Publié le 24/03/2014

Crédit photo : DR

Après la Guinée frappée par des cas de fièvre hémorragique, dont celle provoquée par le virus Ebola, qui ont fait une soixantaine de morts depuis janvier, six cas suspects d'Ebola ont été détectés lundi au Liberia (carte) voisin, dont cinq mortels. "Jusqu'à ce matin (lundi), six cas ont été détectés, dont cinq sont déjà morts: quatre femmes et un enfant de sexe masculin", indique un communiqué du ministre libérien de la Santé, Walter Gwenigale, en précisant que le sixième cas est une petite fille, actuellement "sous traitement". Ces personnes, dont les nationalités n'ont pas été précisées, étaient venues du sud de la Guinée pour se faire soigner dans des hôpitaux du nord du Liberia, dans la région de Lofa, près de la frontière, selon le ministre. Des inspecteurs libériens de santé se trouvent dans cette région depuis le 21 mars et ils "enquêtent déjà sur la situation, remontent les contacts (des cas suspects), font des prélèvements sanguins et sensibilisent les autorités sanitaires sur la maladie", a-t-il ajouté.
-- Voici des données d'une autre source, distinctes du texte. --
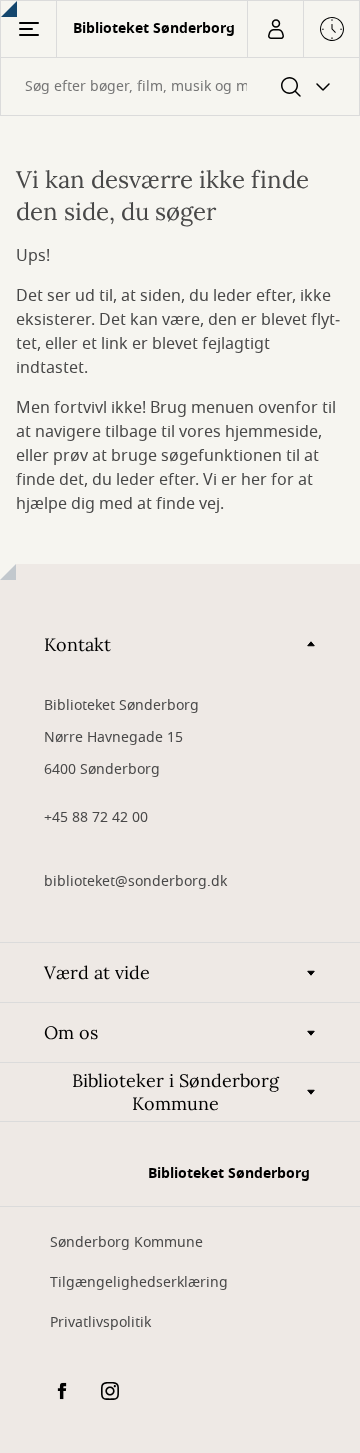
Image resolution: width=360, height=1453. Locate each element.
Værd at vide (97, 972)
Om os (71, 1032)
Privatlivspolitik (100, 1322)
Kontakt (77, 644)
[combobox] (180, 86)
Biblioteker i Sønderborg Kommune (175, 1092)
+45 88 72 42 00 (96, 817)
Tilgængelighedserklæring (139, 1282)
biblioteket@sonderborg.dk (135, 881)
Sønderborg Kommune (126, 1242)
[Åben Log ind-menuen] (275, 29)
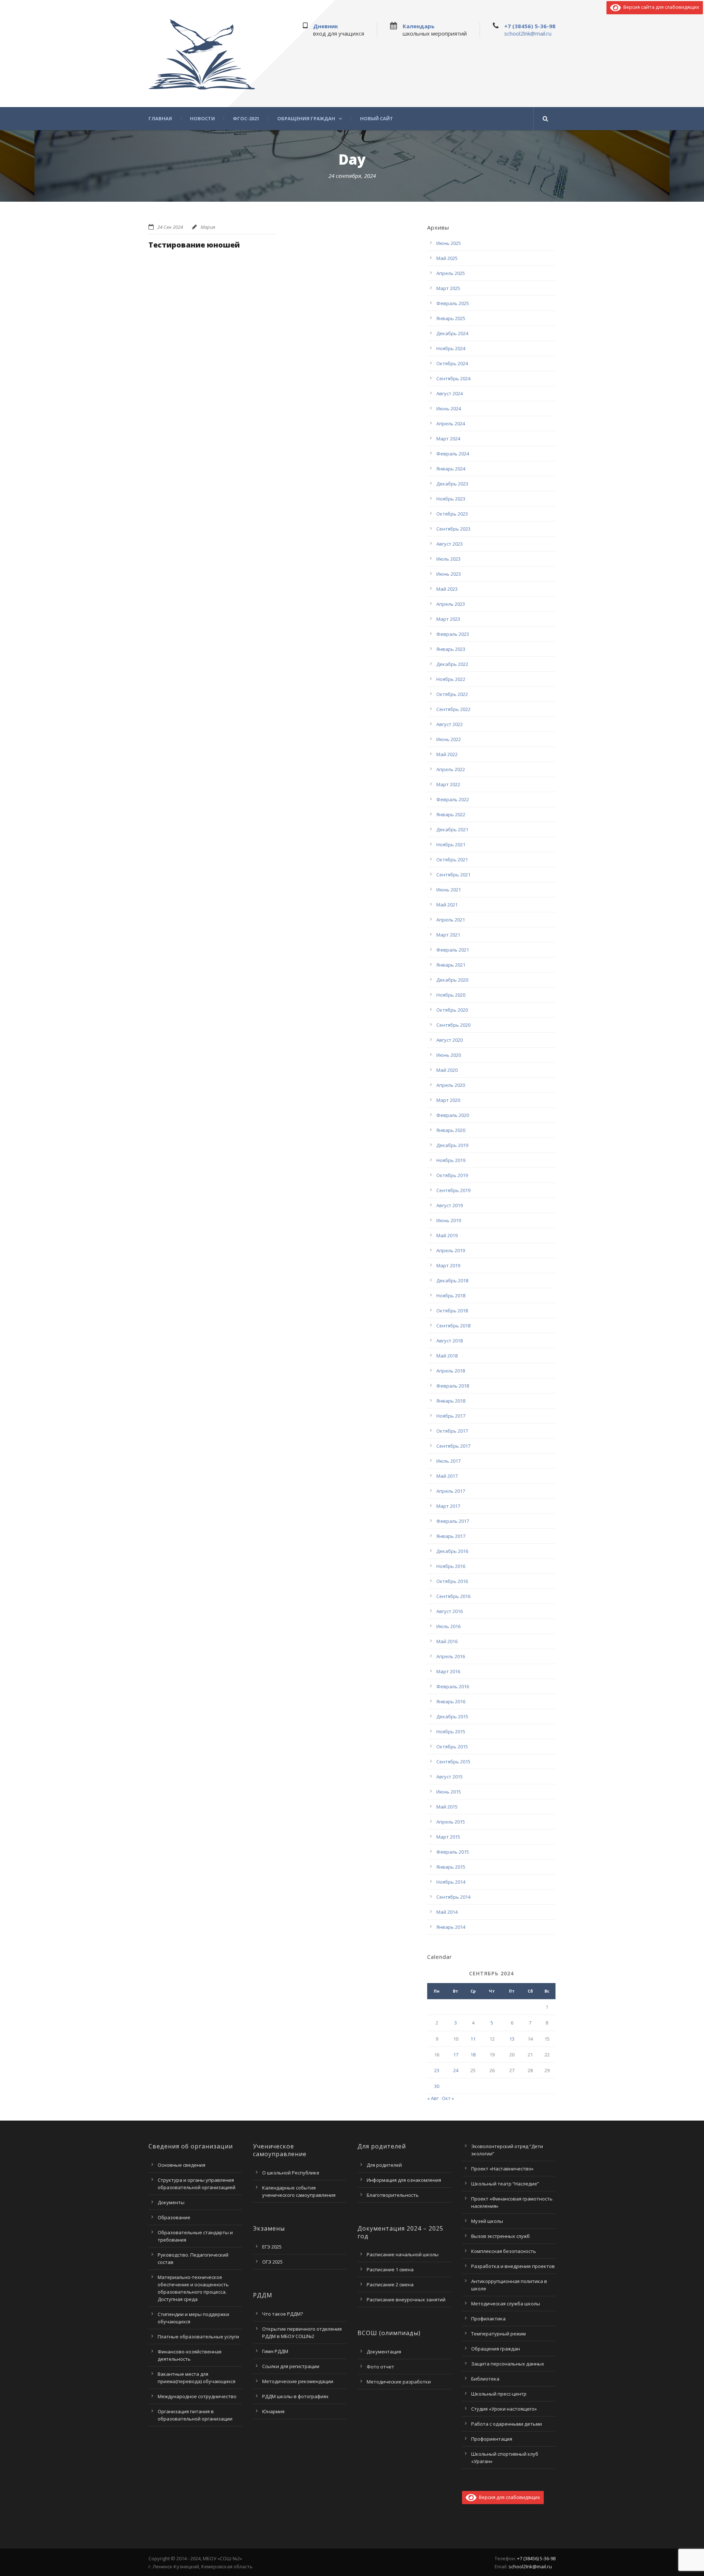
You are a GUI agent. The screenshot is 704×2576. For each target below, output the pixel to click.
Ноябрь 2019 (450, 1160)
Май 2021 (447, 904)
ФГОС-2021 (246, 118)
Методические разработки (399, 2381)
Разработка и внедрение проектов (513, 2266)
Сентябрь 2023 (453, 528)
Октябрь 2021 (452, 859)
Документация (384, 2351)
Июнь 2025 (448, 243)
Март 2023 (448, 619)
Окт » (448, 2098)
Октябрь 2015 (452, 1746)
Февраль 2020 (452, 1115)
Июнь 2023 (448, 574)
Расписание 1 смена (390, 2269)
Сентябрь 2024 (453, 378)
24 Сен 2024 (170, 227)
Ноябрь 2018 (450, 1295)
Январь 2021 (450, 964)
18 (473, 2054)
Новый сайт (376, 118)
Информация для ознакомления (404, 2180)
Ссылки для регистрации (290, 2366)
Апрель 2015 (450, 1821)
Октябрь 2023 (452, 513)
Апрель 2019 (450, 1250)
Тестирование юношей (194, 245)
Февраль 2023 (452, 634)
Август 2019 (449, 1205)
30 (436, 2086)
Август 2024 (449, 393)
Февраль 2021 (452, 949)
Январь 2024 (450, 468)
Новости (202, 118)
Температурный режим (498, 2333)
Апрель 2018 (450, 1370)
A Conakry, le ministère de la Santé et l'OMS ont indiqué que "la Guinée a enregistré du mois de janvier au 23 mars un nombre total de 87 cas suspects de fièvre hémorragique virale dont 61 décès", essentiellement dans le Sud. De premières analyses d'échantillons effectuées par l'Institut Pasteur de Lyon, en France, ont montré que ces cas de fièvre dans le sud de la Guinée étaient dus au virus Ebola. En revanche, les trois cas de fièvre hémorragique ayant provoqué la mort de deux personnes à Conakry ne sont finalement pas dus au virus Ebola. "Pour l'instant, il n'y a pas de fièvre Ebola à Conakry, mais une fièvre hémorragique dont la nature reste à déterminer", a déclaré à l'AFP le Dr Sakoba Keïta du ministère guinéen de la Santé après avoir reçu les premiers résultats d'analyses effectuées à l'institut Pasteur de Dakar. Ces déclarations contredisent les informations données dimanche par l'Unicef. Le ministère guinéen de la Santé a demandé aux populations de garder "calme et sérénité" car "la maladie reste, selon lui, circonscrite et sous contrôle".